Additionally, in diseases with neurological complications as COVID-19, vitamin D potency in neuroprotective functions is considerable. Vitamin D interacts with neutrophin, which is linked to ischemic brain injuries and neurodegenerative diseases, to alter nerve cell differentiation and preservation in the peripheral nervous system (PNS) and CNS [150, 151].
Clinicians might consider vitamin D administration because of its effective prophylactic and restorative action against COVID-19 [145, 152]. According to COVID-19 medical data, these patients’ nutrition levels have been alleviated to some extent. Vitamin D deficiency is the most frequent, with 76% of patients having a deficit (≤20 ng/dL) and 24% having a severe deficiency (≤10 ng/dL) [120, 153]. Regarding the other nutrients, it is yet unknown if individual nutrient deficiencies influence immunity or whether nutrient deficiency worsens a patient’s overall condition; hence, vitamin D deficiency is regarded as both a possible risk factor and underlying condition in COVID-19 patients [154, 155]. Some randomized trials are evaluating the role of vitamin D in COVID-19 infections and severities that have yet to be disclosed. In a study by Karahan Adata et al., the relationship between vitamin D deficiency and the prognosis of COVID-19 has been suggested [156]. In hospitalized moderate-to-severely ill COVID-19 patients, vitamin D deficiency/insufficiency was particularly abundant. The mean level of 25(OH)D was 15.2 ± 10.3 ng/mL. As COVID-19 severity increased, the level of 25(OH)D was further reduced [157]. It is demonstrated that there is a negative correlation between serum 25(OH) vitamin D level and age (r=−0.3, p<0.001). Thus, it can be speculated that disproportionately severe clinical outcomes seen in the elderly may be partly due to age-related vitamin D deficiency [157].
There is a lot of debate over what is deemed “normal” or “optimal” serum 25(OH)D levels. However, many scientists and doctors prefer to adopt the lower bound of acceptable vitamin D status of 30 ng/mL (75 nmol/L), as proposed by the Endocrine Society, and some have also advised, in light of the COVID-19 pandemic, to reach and maintain 30 ng/mL levels at least in the elderly or in Citizens of nations with a high incidence of vitamin D insufficiency, notably COVID-19 patients at high risk of intensive care unit hospitalization.

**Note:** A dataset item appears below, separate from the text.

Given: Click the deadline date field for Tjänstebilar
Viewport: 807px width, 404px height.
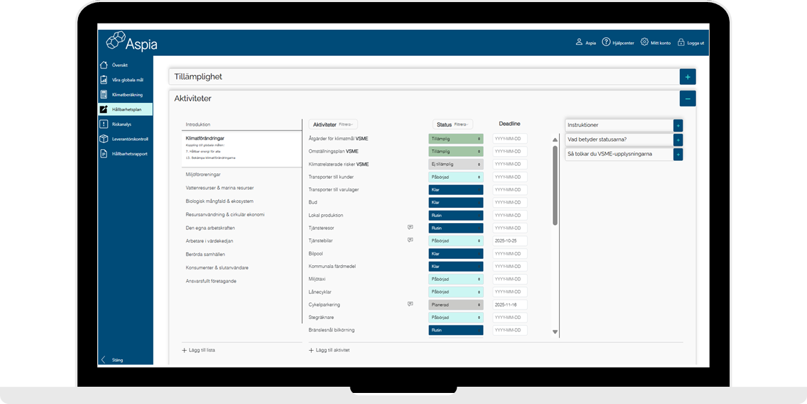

Others, on the other hand, recommended a range of 40–60 ng/mL as an optimal range for human health, claiming that such levels might lower the risk of certain infections (influenza, various coronavirus infections, etc.) as well as cancer, diabetes, rheumatic diseases, and pregnancy complications [158].

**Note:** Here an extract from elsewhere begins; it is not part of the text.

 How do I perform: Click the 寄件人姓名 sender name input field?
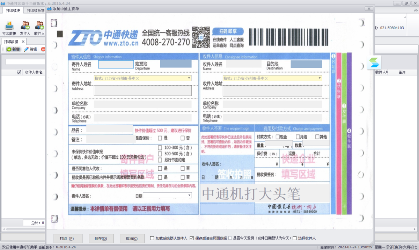(x=116, y=64)
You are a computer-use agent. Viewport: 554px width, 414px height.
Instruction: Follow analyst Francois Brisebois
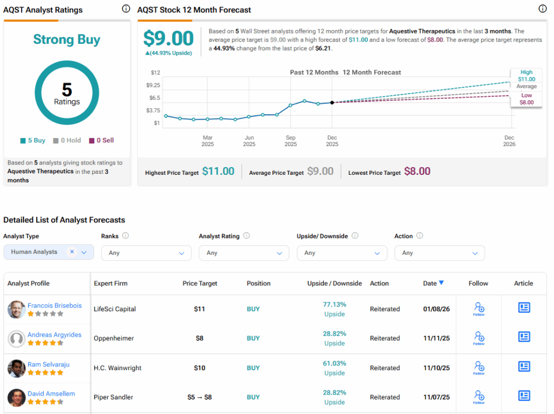click(x=479, y=309)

Vitamin D levels greater than 30 ng/mL have been attributed to a substantial reduction in SARS-CoV-2 infection severity and mortality [157]. As shown in a prior meta-analysis, in comparison to individuals with serum 25(OH)D concentrations >25 nmol/L, the protective impact of vitamin D was higher in subjects with baseline serum 25(OH)D levels 25 nmol/L [159]. Vitamin D supplementation of 20–50 μg/day (800–1,000 IU) had formerly been regarded to be safe. Adults who take up to 100 μg of vitamin D per day (4,000 IU) have been revealed to have no adverse effects [120]. Some researchers have discovered that taking a vitamin D supplement at a dosage of 100–250 μg/day (4,000–10,000) for six weeks raises the baseline serum concentration of 25(OH)D by two–three folds, with no side effects. According to the research, taking up to 250 μg/day for a month can raise serum 25(OH)D levels to the optimal range of 75–125 nmol/L. After a month, the dosage can be lowered to 100 μg/day to maintain circulating 25(OH)D concentrations [160]. According to the findings of a study, a single dosage of 600,000 IU vitamin D can raise D3 serum to 25(OH)D to >30 ng/mL in elderly individuals for at least four weeks without triggering any side effects [161]. However, a systematic review found that supplementing with a high dose of vitamin D, about 100,000 IU, failed to raise 25(OH)D levels over 30 ng/mL, Ashu Rastogi’s study recommended a daily cholecalciferol dosage of 60,000 IU (420,000 IU for the first week) [6]. It’s greater than current standards, but it’s been shown to be safe, with no indications of hypercalcemia. This study endorses the safety of taking large dosages of vitamin D for a short period. The literature review shows that vitamin D supplementation appears to lower the risk of SARS-CoV-2 infection and may result in early viral clearance [153]. Furthermore, research shows that supplementing with 300,000IU vitamin D for COVID-19 patients who are not in the ICU can reduce symptoms; nevertheless, the majority of studies imply that vitamin D supplementation does not affect the length of hospitalization [6, 162, 163].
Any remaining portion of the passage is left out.